Dominic Pettman in the Los Angeles Review of Books:
In April of 2000, Michael Moore launched a campaign to help elect a ficus plant to the Congressional seat in New Jersey’s 11th District. The joke was that a ficus is more intelligent and dynamic than any of the highly partisan and corrupt official candidates. After reading Michael Marder’s new book Plant-Thinking: A Philosophy of Vegetal Life you may be convinced that plants are smarter than all of us. Theoretical work in the humanities has been branching out for several years now (if you’ll pardon the arborial pun), striving to go beyond the traditional human subject in order to account for other types of existence and experience, including animals and autonomous machines. A new field has emerged, loosely labeled “the posthumanities,” which attempts to fill in the millennia-long blind spots caused by our own narcissism. Such scholars are united in their efforts to expose or deconstruct ongoing “anthropocentrism.” The latest off-shoot of such thinking — known as Speculative Realism — goes so far as to consider objects like cameras, stones, pillows, cartoon characters, or electricity grids as “agents” in their own right.

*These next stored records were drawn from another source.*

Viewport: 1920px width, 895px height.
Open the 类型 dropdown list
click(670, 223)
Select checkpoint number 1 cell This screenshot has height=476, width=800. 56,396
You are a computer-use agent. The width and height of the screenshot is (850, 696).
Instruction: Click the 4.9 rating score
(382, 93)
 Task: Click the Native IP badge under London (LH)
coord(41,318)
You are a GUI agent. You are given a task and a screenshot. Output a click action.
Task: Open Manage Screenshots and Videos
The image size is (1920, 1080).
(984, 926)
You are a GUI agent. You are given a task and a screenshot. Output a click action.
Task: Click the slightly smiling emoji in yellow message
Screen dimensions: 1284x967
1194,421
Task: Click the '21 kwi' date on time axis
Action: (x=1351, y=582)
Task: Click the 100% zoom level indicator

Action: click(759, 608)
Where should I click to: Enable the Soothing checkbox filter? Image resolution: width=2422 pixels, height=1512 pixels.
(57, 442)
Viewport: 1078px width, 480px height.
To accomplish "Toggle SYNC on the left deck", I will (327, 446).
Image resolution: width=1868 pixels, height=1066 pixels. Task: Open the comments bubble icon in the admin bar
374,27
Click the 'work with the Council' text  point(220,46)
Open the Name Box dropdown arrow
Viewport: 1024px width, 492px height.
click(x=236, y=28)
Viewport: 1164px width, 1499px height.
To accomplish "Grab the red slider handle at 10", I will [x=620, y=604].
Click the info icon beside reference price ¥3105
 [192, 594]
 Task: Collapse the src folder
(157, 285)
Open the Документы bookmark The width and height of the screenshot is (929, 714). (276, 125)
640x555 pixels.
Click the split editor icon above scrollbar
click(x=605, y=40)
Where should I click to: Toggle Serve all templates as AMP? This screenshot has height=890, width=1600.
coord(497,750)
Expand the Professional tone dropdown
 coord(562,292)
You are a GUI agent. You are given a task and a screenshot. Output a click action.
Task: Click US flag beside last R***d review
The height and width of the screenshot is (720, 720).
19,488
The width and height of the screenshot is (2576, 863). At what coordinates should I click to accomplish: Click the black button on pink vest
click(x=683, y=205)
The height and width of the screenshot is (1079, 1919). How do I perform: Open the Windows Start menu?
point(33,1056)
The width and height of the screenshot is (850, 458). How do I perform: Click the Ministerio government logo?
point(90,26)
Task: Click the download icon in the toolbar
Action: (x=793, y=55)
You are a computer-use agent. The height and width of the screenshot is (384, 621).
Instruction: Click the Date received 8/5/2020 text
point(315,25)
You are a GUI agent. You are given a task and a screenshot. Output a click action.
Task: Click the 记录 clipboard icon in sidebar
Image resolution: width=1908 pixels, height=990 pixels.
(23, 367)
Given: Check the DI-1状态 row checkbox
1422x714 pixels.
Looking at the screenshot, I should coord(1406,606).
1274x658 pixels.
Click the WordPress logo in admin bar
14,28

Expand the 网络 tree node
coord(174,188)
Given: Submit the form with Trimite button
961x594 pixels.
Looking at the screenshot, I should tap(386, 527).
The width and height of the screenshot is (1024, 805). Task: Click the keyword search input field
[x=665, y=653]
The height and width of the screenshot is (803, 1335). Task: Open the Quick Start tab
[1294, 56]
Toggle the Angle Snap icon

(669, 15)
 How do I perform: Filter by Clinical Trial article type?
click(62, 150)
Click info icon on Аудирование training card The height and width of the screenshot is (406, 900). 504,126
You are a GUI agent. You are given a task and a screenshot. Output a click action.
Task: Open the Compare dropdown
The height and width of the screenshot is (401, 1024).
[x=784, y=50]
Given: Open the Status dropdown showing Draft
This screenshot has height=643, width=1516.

It is interesting then that plants have, on the whole, been ignored in this intellectual rush to lobby on behalf of non-human existence. And while Marder’s book is not the first to broach the subject (Jeffrey Jerome Cohen’s recent edited collection Animal, Vegetable, Mineral  is of special note, as is Francis Hallé’s In Praise of Plants ), it is possibly the most sustained study yet to emerge from the rather esoteric world of Continental philosophy.